Consent or dissent about a political issue like for example nuclear power is of much less significance.  A preference on such an issue is the result of the momentary level of knowledge, which can change, because the problem is too complex for a lay person to ever know enough.      

The emotional effects of consent and dissent differ depending on the kind of relationship.
With strangers and all people of no personal significance for me, the situation is asymmetrical.  Consent can always make me feel good, while dissent has no impact upon me.
Sympathy for an acquaintance or a friend depends on the net result of consent and dissent.   When that result is antipathy, I avoid the person and thus I avoid the bad feelings.
Bliss and happiness in a committed relationship depend upon the sum of consent plus the absence of any dissent in all core values.   

The emotional reactions require the honesty and sincerity of revealing the genuine opinions and attitudes.    The fake consent of 'people pleasers' or 'conflict avoiders' can be temporarily very misleading.   As it is with lies and manipulations, when the truth gets known, the effect is very unfavorable.   Fake consent is as unpleasant as is dissent.

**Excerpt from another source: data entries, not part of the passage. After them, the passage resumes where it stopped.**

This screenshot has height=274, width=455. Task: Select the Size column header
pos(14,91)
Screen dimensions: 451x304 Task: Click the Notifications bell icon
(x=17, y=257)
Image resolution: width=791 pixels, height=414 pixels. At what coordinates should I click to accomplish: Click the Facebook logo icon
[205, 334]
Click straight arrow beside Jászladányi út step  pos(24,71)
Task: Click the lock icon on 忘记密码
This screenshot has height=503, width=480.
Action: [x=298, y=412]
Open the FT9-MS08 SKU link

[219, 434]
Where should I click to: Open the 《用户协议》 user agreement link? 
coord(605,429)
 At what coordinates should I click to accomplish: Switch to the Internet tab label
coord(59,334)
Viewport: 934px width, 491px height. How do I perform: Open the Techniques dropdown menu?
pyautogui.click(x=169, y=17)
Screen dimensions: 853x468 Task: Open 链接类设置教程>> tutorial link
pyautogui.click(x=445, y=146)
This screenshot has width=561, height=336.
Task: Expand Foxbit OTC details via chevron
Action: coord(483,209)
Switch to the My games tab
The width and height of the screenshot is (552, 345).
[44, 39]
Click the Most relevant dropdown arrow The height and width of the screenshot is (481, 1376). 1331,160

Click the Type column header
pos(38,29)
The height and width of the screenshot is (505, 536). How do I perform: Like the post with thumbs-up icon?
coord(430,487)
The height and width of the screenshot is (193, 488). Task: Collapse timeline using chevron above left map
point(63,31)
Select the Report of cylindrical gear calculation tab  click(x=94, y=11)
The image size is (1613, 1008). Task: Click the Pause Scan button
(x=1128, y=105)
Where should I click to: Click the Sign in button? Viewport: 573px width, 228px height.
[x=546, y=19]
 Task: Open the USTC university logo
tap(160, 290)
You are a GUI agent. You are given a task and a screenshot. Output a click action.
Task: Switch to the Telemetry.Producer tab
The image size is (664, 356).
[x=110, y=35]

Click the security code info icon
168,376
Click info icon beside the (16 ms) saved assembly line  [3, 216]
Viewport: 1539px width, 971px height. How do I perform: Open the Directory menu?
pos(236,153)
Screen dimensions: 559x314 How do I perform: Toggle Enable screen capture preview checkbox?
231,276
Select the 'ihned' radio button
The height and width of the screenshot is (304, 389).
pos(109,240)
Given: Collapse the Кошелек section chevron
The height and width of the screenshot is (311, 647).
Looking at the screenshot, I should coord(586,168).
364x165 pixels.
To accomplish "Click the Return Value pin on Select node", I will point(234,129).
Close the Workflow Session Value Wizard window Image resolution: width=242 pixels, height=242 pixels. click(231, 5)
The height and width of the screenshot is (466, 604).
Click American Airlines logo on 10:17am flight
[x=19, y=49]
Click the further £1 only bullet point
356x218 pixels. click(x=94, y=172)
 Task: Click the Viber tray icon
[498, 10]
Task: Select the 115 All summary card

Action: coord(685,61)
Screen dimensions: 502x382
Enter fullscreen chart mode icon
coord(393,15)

The emotional benefit of consent is a win-win situation based upon the symmetry of both being right and nobody being considered and tolerated as being wrong.   Whether someone agrees with me or whether I hear or read something, that I can agree with, has the same effect.  This is the contrary of the zero-sum situation of the triumph, that some people feel, when they can prove someone else wrong and thus one person pays the price of feeling bad for the other's feeling good.  

This dynamics of consent and dissent are the basis of my search of a mindmate and of the egalitarian rational commitment paradigm.   More about this in another entry.